Task brief –
Which of the lines below contain the string "width"? Copy each one.

[[ Records to process open ]]

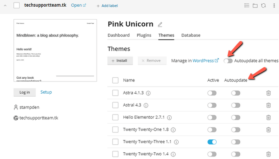Click the list view icon in the header
Screen dimensions: 279x159
pos(247,5)
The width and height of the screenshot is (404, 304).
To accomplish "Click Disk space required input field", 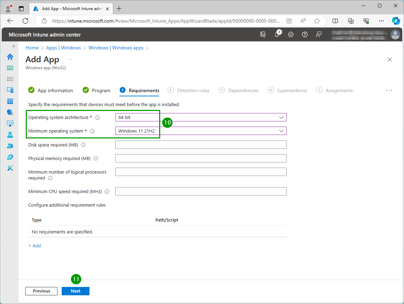I will [x=201, y=145].
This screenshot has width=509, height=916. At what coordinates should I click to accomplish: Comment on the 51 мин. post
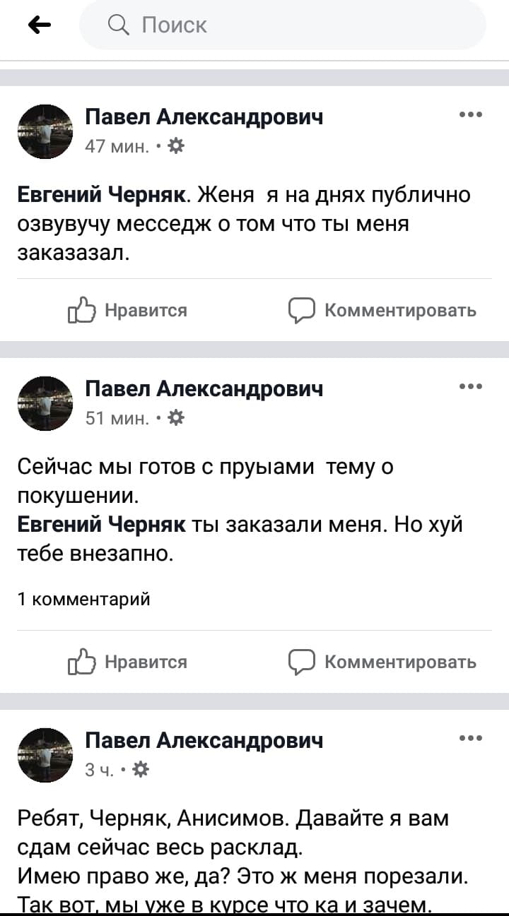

[[ Records to process closed ]]

The completed task –
The width and height of the screenshot is (404, 304).
This screenshot has width=509, height=916. At what coordinates should I click to accomplish: Comment on the 51 мин. post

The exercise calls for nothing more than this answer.